As we continue our series celebrating International Women's Day our featured Woman in Sport today is para-triathlete Sophie Veron
‘I got into this type of sport by accident but I’ve developed a real love for it,' said Sophie.
‘My journey started in 2005 when major spinal fixation surgery, due to scoliosis, meant that I could no longer do sports that I enjoyed such as gymnastics. After a battle with Chronic Fatigue Syndrome I completed school but I started losing the use of my legs. I kept falling over and was very uncoordinated. Doctors discovered that I had hydrocephalus, water on the brain, and so I underwent surgery to place a shunt. This is a clever device which drains fluid, internally, from my head to my tummy. It was amazing, two days after the surgery I walked out of hospital unaided! It wasn’t all smooth sailing but 10 brain surgeries later I’m a shunt warrior and love to live life to the full as much as I can.
‘My balance was affected and therefore riding a normal bike was impossible, this is when Trixy the trike came into my life and I’ve never looked back. The freedom I feel out on the roads is amazing! Together Trixy and I have been on many adventures including cycling London to Paris and doing the 100km Ride the Night London challenge. It was these challenges which led to me being asked, by UK charity Shine, to compete in my first para-triathlon at Dorney Lake. I agreed and thought to myself well, I can definitely give it a go.

→ **Recorded information**:
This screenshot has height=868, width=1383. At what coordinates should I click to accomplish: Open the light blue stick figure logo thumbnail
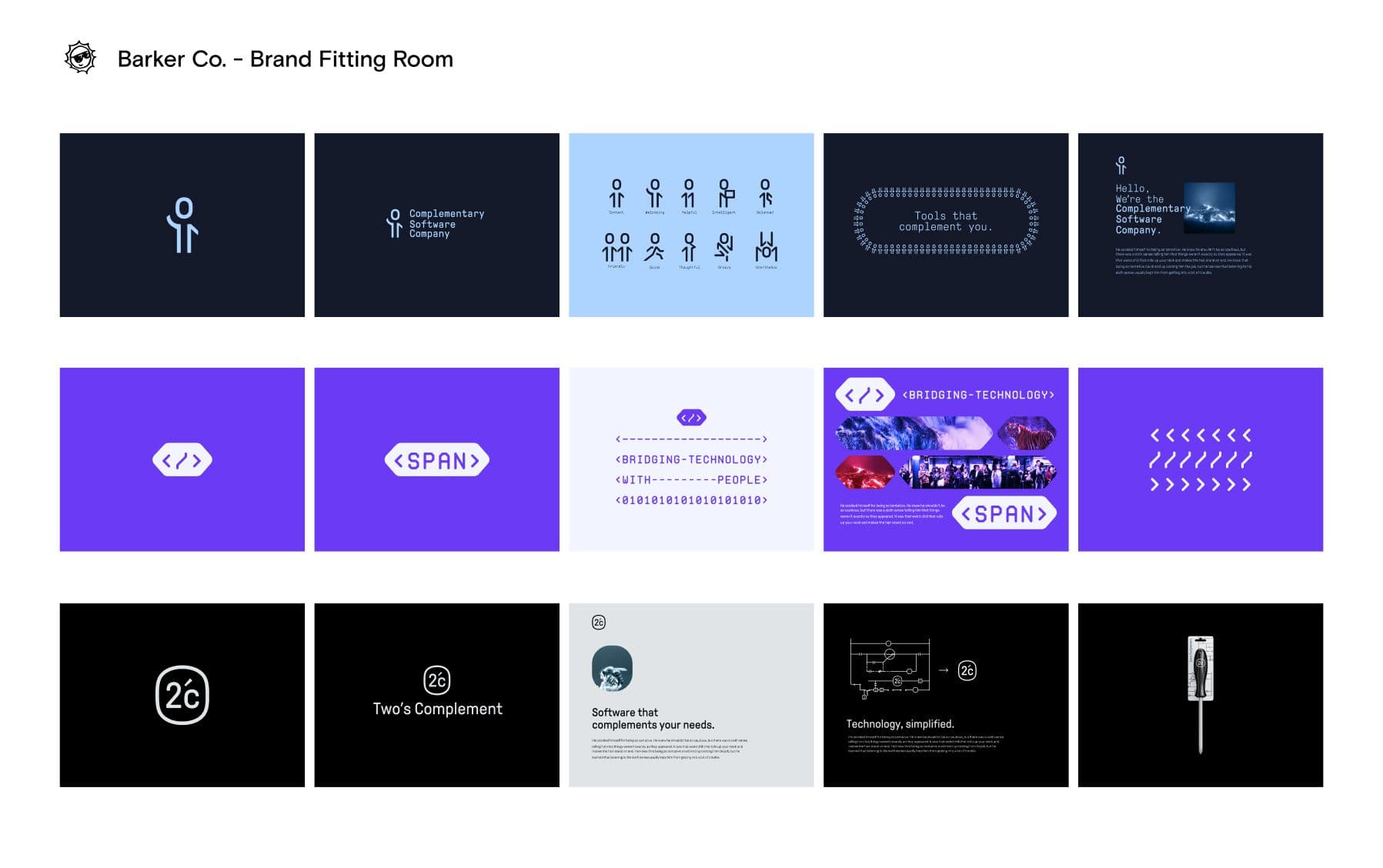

→ **List of tasks**:
**A.** List every medical condition named in the profile of para-triathlete Sophie Veron.
**B.** Continue the profile of para-triathlete Sophie Veron, starting right after its final sentence.

→ **Answers to the problems**:
**A.**
- Scoliosis
- Chronic Fatigue Syndrome
- Hydrocephalus

**B.**
‘Before my back surgery, I loved swimming but unfortunately a rare side effect of the surgery led to my centre of buoyancy being lost. This didn’t stop me though, I just swam with a buoyancy aid. I can’t run either due to balance issues and problems with my back, so for this challenge I walked the run section. The joy I felt when I completed this event was amazing, it was so inclusive and everyone was so supportive, I definitely got the bug!
‘I now train with Tri-fitness and have found more streamlined adaptations such as buoyancy shorts for swimming and I was kindly given a racing wheelchair to use for the run section of para-tris.
‘The Guernsey sporting community has been so welcoming and accommodating. I encourage anyone who, like me, thought that their sporting days were over to give sport a go. Try a few different things and don’t be embarrassed to use adapted equipment. Embrace you; you are unique and take the dis off disability and you are left with ability. We all have that in us, we just have to let it shine.
‘I think the empowerment of women is also paramount. Build each other up and support each other in good times and hard times. Lockdown is a good example of this; we may not be able to meet up as we normally do but women have been teaming up to go socially distanced sea swimming, which has helped women’s mental and physical health.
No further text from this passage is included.